• [DIRECTIVE]: Update the rows below by replacing every "Instruction" with "Directive", and leave everything else unchanged.

• [SUPPLIED MATERIAL]:
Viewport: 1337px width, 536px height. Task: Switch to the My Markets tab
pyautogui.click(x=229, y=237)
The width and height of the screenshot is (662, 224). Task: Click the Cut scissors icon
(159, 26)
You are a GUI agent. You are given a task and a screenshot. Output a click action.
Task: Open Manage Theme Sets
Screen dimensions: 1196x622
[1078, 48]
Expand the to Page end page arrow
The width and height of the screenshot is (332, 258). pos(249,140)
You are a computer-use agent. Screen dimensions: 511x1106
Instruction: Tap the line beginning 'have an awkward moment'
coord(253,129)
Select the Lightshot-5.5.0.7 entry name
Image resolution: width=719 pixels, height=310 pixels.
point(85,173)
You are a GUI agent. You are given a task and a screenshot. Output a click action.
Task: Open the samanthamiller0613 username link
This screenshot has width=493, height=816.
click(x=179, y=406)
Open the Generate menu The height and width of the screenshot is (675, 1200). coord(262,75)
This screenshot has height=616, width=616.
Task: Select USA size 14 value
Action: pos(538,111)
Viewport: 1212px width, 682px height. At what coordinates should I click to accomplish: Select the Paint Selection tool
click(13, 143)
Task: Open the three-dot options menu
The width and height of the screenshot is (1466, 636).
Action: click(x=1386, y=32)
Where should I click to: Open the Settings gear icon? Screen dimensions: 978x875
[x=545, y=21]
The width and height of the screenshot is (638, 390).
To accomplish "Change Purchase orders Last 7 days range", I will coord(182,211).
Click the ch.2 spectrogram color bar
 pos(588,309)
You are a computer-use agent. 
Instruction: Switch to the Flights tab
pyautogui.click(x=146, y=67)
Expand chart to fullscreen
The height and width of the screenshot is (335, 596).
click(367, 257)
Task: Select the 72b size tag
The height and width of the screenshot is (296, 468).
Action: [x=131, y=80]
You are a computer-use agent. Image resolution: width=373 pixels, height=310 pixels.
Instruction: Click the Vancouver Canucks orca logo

• [OUTPUT OF THE EXERCISE]:
Viewport: 1337px width, 536px height. Task: Switch to the My Markets tab
pyautogui.click(x=229, y=237)
The width and height of the screenshot is (662, 224). Task: Click the Cut scissors icon
(159, 26)
You are a GUI agent. You are given a task and a screenshot. Output a click action.
Task: Open Manage Theme Sets
Screen dimensions: 1196x622
[1078, 48]
Expand the to Page end page arrow
The width and height of the screenshot is (332, 258). pos(249,140)
You are a computer-use agent. Screen dimensions: 511x1106
Directive: Tap the line beginning 'have an awkward moment'
coord(253,129)
Select the Lightshot-5.5.0.7 entry name
Image resolution: width=719 pixels, height=310 pixels.
point(85,173)
You are a GUI agent. You are given a task and a screenshot. Output a click action.
Task: Open the samanthamiller0613 username link
This screenshot has width=493, height=816.
click(x=179, y=406)
Open the Generate menu The height and width of the screenshot is (675, 1200). coord(262,75)
This screenshot has height=616, width=616.
Task: Select USA size 14 value
Action: pos(538,111)
Viewport: 1212px width, 682px height. At what coordinates should I click to accomplish: Select the Paint Selection tool
click(13, 143)
Task: Open the three-dot options menu
The width and height of the screenshot is (1466, 636).
Action: click(x=1386, y=32)
Where should I click to: Open the Settings gear icon? Screen dimensions: 978x875
[x=545, y=21]
The width and height of the screenshot is (638, 390).
To accomplish "Change Purchase orders Last 7 days range", I will coord(182,211).
Click the ch.2 spectrogram color bar
 pos(588,309)
You are a computer-use agent. 
Directive: Switch to the Flights tab
pyautogui.click(x=146, y=67)
Expand chart to fullscreen
The height and width of the screenshot is (335, 596).
click(367, 257)
Task: Select the 72b size tag
The height and width of the screenshot is (296, 468).
Action: [x=131, y=80]
You are a computer-use agent. Image resolution: width=373 pixels, height=310 pixels.
Directive: Click the Vancouver Canucks orca logo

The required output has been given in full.